French actress (born 1979)

Lola Dewaere (born 4 December 1979), also known as Lola Céleste Marie Bourdeaux, is a French actress well known for her portrayal of the resourceful and empathetic police commander Raphaëlle Coste in the television series Astrid et Raphaëlle — broadcast in the United States by PBS under the title Astrid — alongside Sara Mortensen, the trilingual actress who portrays Astrid, an autistic and brilliantly innovative criminologist.

==Biography==
Lola Dewaere is the daughter of the late actor Patrick Dewaere and Élisabeth "Elsa" Malvina Chalier.
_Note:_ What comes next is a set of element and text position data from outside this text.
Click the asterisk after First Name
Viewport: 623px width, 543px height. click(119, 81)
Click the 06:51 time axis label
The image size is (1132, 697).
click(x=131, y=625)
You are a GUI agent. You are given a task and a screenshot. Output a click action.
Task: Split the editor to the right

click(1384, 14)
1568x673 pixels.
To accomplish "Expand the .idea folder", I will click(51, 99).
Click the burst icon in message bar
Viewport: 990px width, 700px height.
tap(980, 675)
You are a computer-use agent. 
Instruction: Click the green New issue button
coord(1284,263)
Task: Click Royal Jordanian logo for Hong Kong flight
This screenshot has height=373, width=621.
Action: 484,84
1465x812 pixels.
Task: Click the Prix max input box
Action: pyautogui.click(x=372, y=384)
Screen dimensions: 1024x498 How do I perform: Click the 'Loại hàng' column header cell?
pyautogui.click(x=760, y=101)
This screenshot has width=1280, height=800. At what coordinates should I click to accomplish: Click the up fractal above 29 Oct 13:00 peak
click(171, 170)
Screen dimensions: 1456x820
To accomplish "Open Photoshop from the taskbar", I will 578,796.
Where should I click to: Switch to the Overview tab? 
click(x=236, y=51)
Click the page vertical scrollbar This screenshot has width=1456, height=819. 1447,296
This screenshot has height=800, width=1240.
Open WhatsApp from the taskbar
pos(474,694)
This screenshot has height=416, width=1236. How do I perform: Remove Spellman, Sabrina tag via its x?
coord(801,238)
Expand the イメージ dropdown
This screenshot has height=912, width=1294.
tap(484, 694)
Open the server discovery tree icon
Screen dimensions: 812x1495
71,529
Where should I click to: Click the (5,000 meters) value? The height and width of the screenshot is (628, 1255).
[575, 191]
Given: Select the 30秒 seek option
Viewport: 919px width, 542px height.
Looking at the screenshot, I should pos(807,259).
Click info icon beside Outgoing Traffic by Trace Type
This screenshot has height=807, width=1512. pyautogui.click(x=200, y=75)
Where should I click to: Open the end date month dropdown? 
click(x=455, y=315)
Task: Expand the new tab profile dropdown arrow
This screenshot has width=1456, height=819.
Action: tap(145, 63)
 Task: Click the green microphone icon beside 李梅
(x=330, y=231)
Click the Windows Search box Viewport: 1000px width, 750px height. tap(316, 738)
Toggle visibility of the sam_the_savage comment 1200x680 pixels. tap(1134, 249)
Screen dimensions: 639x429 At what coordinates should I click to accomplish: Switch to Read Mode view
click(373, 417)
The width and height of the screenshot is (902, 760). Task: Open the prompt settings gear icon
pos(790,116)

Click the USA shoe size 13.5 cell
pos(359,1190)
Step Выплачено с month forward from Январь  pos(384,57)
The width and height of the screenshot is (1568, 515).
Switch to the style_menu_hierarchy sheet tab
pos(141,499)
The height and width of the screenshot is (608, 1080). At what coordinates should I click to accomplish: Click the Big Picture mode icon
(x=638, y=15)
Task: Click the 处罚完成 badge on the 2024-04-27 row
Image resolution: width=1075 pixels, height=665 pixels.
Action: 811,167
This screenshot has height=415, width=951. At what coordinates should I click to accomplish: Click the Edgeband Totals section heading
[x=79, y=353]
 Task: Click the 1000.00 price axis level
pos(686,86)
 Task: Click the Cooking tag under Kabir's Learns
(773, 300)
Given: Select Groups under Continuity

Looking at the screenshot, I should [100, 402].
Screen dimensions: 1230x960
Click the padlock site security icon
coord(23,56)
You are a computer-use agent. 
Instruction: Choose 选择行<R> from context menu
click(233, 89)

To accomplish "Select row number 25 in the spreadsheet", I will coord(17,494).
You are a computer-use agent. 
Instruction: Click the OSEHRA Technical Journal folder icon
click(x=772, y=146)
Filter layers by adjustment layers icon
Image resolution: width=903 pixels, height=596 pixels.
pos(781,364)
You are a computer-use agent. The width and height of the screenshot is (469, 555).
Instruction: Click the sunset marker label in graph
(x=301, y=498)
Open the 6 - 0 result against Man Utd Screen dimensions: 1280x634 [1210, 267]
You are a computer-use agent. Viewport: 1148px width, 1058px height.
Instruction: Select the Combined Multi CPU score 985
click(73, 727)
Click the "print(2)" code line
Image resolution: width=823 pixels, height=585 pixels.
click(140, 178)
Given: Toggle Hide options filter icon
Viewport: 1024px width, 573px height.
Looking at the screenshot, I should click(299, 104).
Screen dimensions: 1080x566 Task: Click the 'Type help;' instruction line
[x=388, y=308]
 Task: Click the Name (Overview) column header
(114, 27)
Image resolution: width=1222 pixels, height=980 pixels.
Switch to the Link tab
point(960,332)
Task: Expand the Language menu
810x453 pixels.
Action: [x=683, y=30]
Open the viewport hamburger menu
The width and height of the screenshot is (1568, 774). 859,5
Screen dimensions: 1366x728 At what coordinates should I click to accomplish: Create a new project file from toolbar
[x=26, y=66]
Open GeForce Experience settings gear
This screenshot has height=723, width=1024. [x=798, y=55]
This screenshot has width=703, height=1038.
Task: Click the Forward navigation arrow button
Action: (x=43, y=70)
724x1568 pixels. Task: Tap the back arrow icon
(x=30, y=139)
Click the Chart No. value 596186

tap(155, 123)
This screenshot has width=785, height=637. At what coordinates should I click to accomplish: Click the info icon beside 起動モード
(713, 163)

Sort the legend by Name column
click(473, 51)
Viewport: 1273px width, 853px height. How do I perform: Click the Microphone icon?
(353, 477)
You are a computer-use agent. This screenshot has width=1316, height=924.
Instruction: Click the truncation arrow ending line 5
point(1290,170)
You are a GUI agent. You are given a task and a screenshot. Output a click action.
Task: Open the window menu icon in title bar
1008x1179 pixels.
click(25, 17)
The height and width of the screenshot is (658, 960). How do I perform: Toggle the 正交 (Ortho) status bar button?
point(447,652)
She is the half-sister of Angèle Herry-Leclerc, born in 1974 to Dewaere and the actress Miou-Miou.

After her father — heavily indebted as a consequence of his drug addiction — took his own life in his Paris house in 1982, his widow, “Elsa” Chalier, needing to work to help discharge the debts of the estate, entrusted the three-year-old Lola into the care of her maternal grandparents, residing in Saint-Lambert-du-Lattay, Maine-et-Loire. After a somewhat difficult period of elementary school, she returned to live with her mother in Paris and continued her education at a private Catholic school, Saint-Michel-de-Picpus, from which she was expelled because of her rebellious attitude and refusal to accept authority.

Around the age of 16, she says, she discovered several of her father's films, including Adieu Poulet (The French Detective, 1975), La Meilleure Façon de marcher (“The Best Way to Walk,” 1976), Coup de tête (“Hothead,” 1979), and Psy (1981), which she said she liked. In 1997, when she turned 18, she enrolled at the French drama school Cours Florent to train as an actor. After a serious car accident in 2001, she began working for the women's magazine Jalouse, later working in real estate. In 2007, she began her career as an actor.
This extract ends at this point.